The Great Lawn encompasses the area bordered by Hawaii Kai Drive, Kalanianaole Highway and Keahole Street across from Maunalua Bay, and is owned by Kamehameha Schools Bishop Estate. KSBE wants to build a shopping village and “gathering place” on the site with stores, restaurants, an educational facility, and bike and walking paths, anchored by Foodland, which in 2011 lost its lease at Koko Marina.
More than 300 people attended a town hall meeting March 21 at Kamiloiki Elementary School to share concerns about the impending development. This historic meeting was co-sponsored by Sens. Slom and Laura Thielen, Rep. Mark Hashem, City Councilman Stanley Chang, many members of the Hawaii Kai Neighborhood Board, and myself – the first time in recent years all East Honolulu elected officials hosted a joint meeting. Also attending were representatives from Kamehameha Schools, Foodland, The Outdoor Circle, Hui Ilio Hawaii (Dog Park), and Livable Hawaii Kai Hui, for example. While the community expressed affinity for Foodland and Hui Nalu Canoe Club, the overwhelming majority (90 percent-plus) of those in attendance wished to see the Great Lawn preserved as open space. Follow-up polls in greater Honolulu confirm this opposition to another shopping center.

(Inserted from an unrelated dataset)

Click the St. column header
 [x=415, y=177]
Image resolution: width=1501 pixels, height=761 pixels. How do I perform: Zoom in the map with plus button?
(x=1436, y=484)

A Honolulu Star-Advertiser poll on March 24, for example, found 50 percent in opposition to commercial development including Foodland on the Great Lawn, 21 percent “don’t care” and 29 percent support. Polls conducted by my office last spring and in January showed around 79 percent opposed.
These polls contrast significantly with one conducted by KSBE finding 72 percent in favor of a shopping center anchored by Foodland. KITV also conducted a poll on the issue and found that 31 percent were in favor of the strip mall, 66 percent not in favor and 3 percent undecided. These polls certainly show the vast majority of residents are against the project.
These polls should not be surprising because Hawaii Kai already has three vibrant shopping centers and one dormant (Kalama Valley). Bottom line of all this: Yes, we love Foodland, but we love Hawaii Kai more.